GOAL: Update the lines from the line with "You are a GUI" up to and including the end of the records by replacing "Rust" with "Python" and leaving everything else unchanged. Give only those lines, without the pictures.

━━ PROVIDED RECORDS

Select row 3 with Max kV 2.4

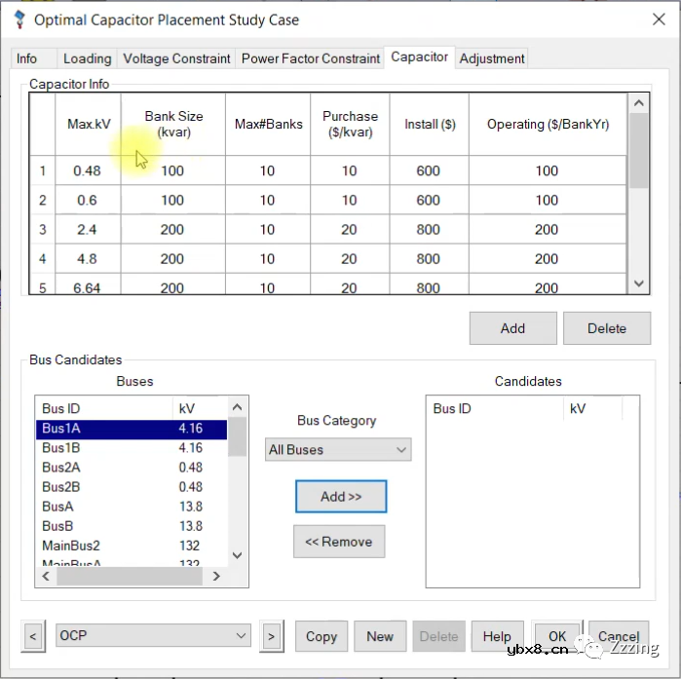click(x=43, y=230)
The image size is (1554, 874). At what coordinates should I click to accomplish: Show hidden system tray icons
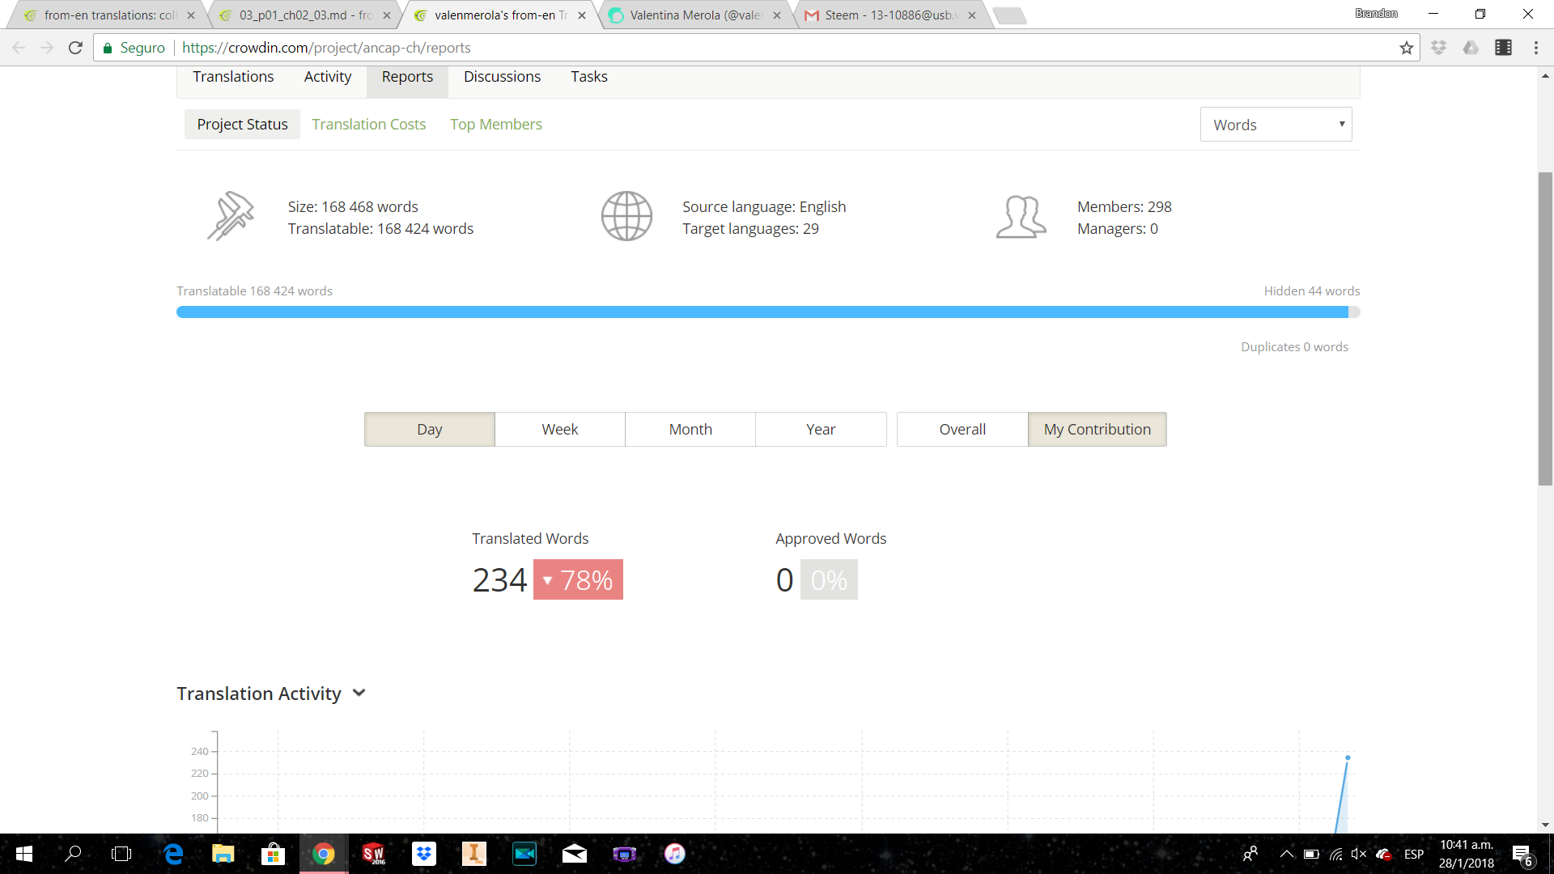(1286, 854)
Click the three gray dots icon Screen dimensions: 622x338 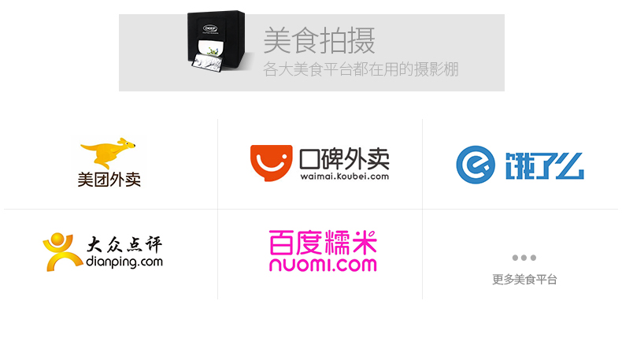(x=524, y=258)

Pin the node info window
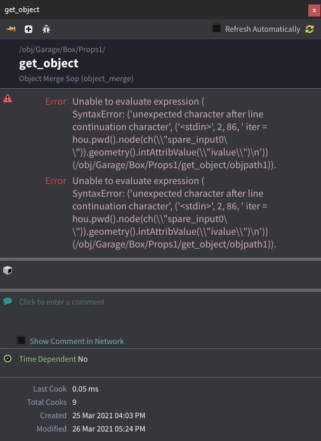[11, 29]
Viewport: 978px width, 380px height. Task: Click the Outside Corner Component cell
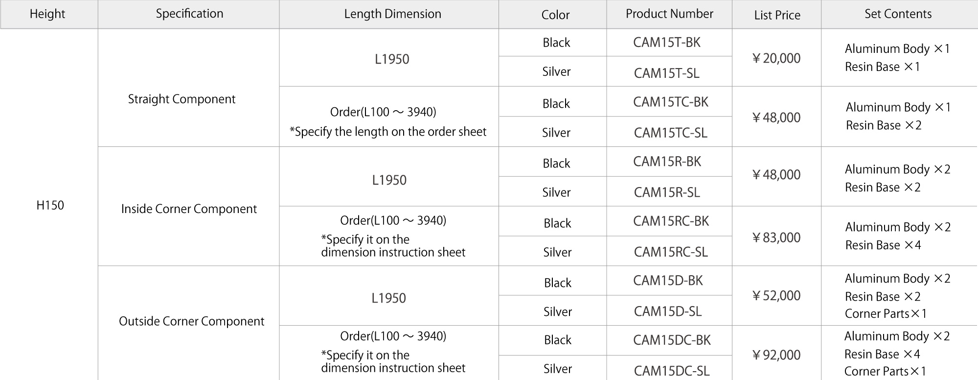click(191, 321)
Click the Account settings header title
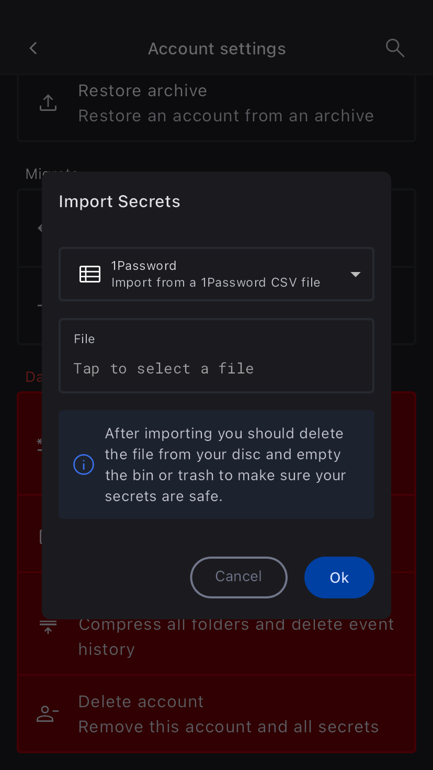The image size is (433, 770). click(x=217, y=49)
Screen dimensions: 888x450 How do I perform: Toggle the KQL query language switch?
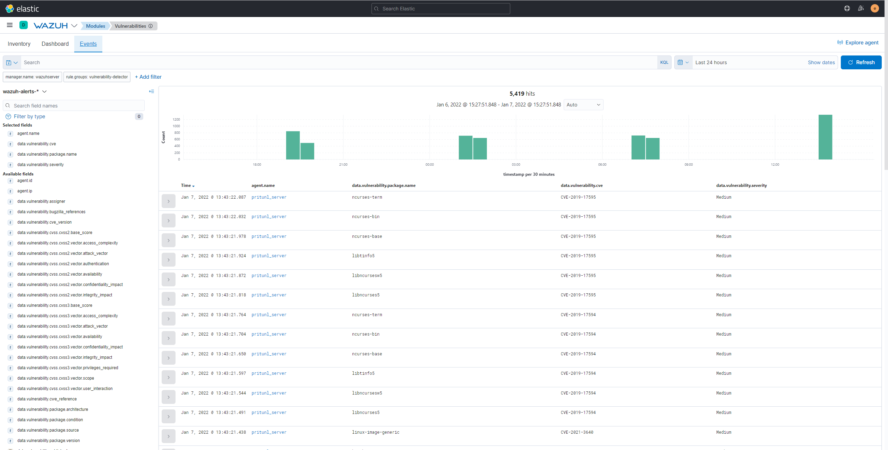click(664, 62)
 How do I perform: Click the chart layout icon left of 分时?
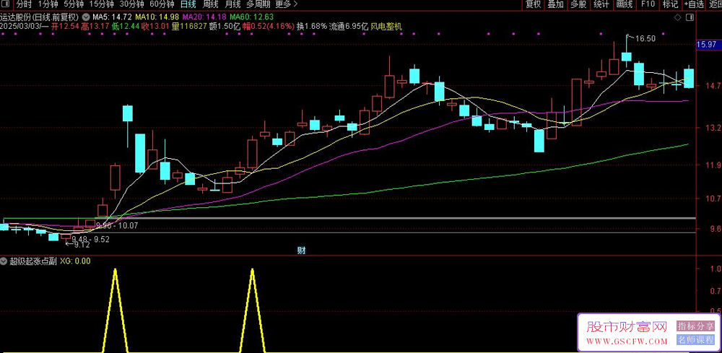[x=6, y=4]
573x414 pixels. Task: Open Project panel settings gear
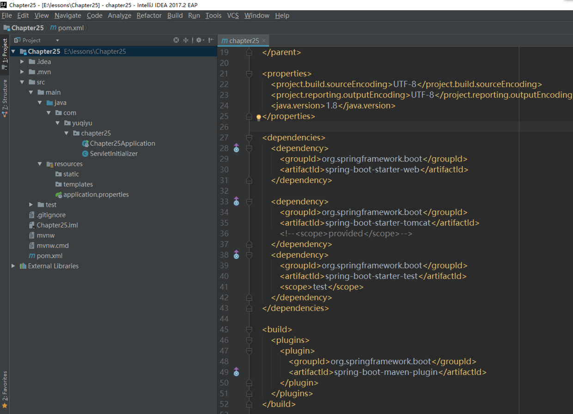point(199,40)
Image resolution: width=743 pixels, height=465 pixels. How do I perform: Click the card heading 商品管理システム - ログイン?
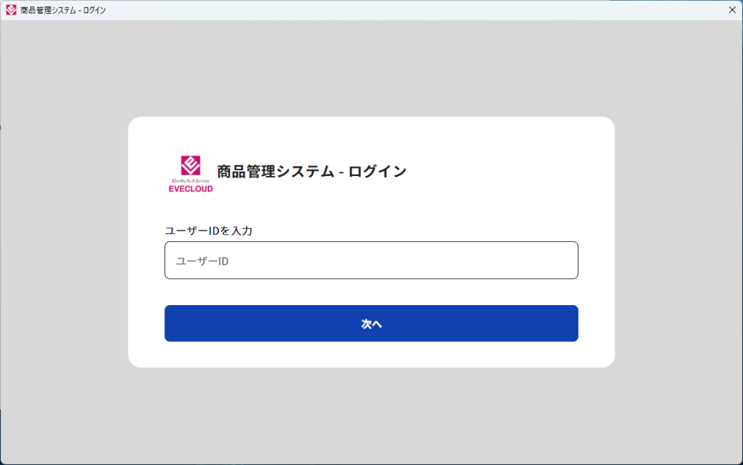coord(311,172)
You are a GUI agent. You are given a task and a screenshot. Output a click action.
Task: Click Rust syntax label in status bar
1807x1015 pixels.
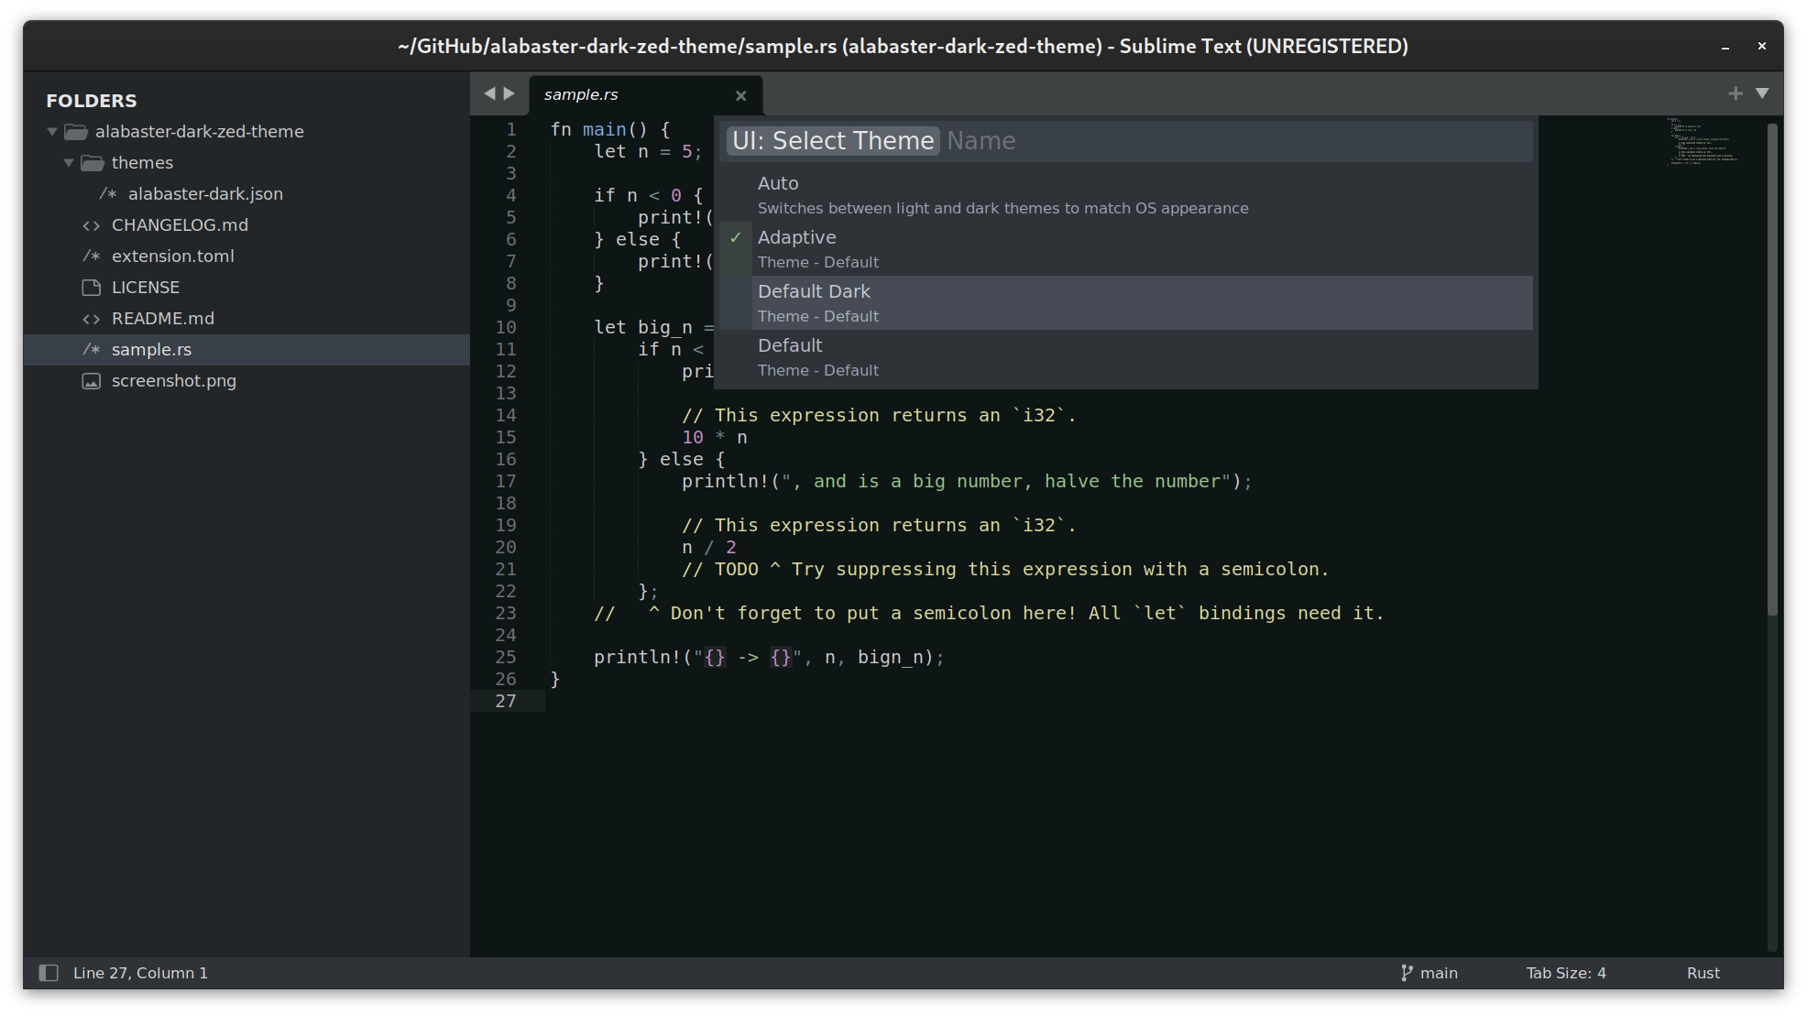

━━━━

TASK ANSWER:
You are a GUI agent. You are given a task and a screenshot. Output a click action.
Task: Click Python syntax label in status bar
1807x1015 pixels.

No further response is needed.